Yes, I do. Trolls are a drag. They, first of all, and probably most importantly, divert the healthy conversation, dialogue and constructive criticism. The potential for people to be heard gets eclipsed by trolls and that, of course, is their intention. On the other hand, I think savvy online editors recognize that there’s only so much intimidation you can deal with.

For example, all of our Trayvon Martin coverage was trolled. Just vitriol, incredibly painful, racist commentary. That said, nothing was going to stop us from finding the best take on all Trayvon Martin-related news and information. You just kind of have to exist in the world with them, keep your content above the fray and encourage your audience not to be intimidated because the brilliant ideas and thoughts that come out in community often inform editorial decisions.

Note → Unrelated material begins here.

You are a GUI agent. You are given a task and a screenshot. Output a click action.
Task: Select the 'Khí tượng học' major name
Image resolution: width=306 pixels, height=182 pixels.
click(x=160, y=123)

You can learn something by way of the dialogue that happens on your pages. But I would be remiss if I wasn’t truthful about the fact that you think about how people respond to things as you create. I try not to let that kind of negative energy or intention take us off our path. There have been personal attacks on virtually all of us on the site. It’s part of the job. The democracy that digital media offers all of us comes with some really damning qualities.

In your 22 years of being a journalist and a writer, what story encompasses your legacy?

The story that changed my life is the story I worked on with a woman named Janet Mock. I wrote it two years ago for Marie Claire. It’s not even the best story I’ve ever written, but it’s the most impactful. Janet is a transgendered woman who trusted me enough with her personal truth to come out to the world by way of the piece that I did. It forced me to have a new set of eyes because of the vulnerability that she was willing to display when she didn’t have to tell a soul.

This is a person who, at the time, was an editor at People.com. Most people didn’t know her story. Her bravery was so humbling that I really had to check myself around fear and ask myself some questions about how I’ve let it hold me back. Here I was dealing with someone whose entire life was about to change forever and she was trusting me. It was a radical experience.

The other thing was the specifics of the story. I had never had a person tell me about what it feels like to have gender-reassignment surgery. I had never been sitting on the couch with someone who invited me into their home and showed me pictures of them as a child of a different gender. Like so many people, my stereotypes, assumptions and humanity were challenged.

Janet, in the last two years, has gone on to become a very outspoken role model and spokesperson for her transgender community. She’s so beautiful inside and out, most people who encounter her post coming out are floored by it all and changed as well. I take personal joy in my role in that.

This interview has been edited for length and clarity.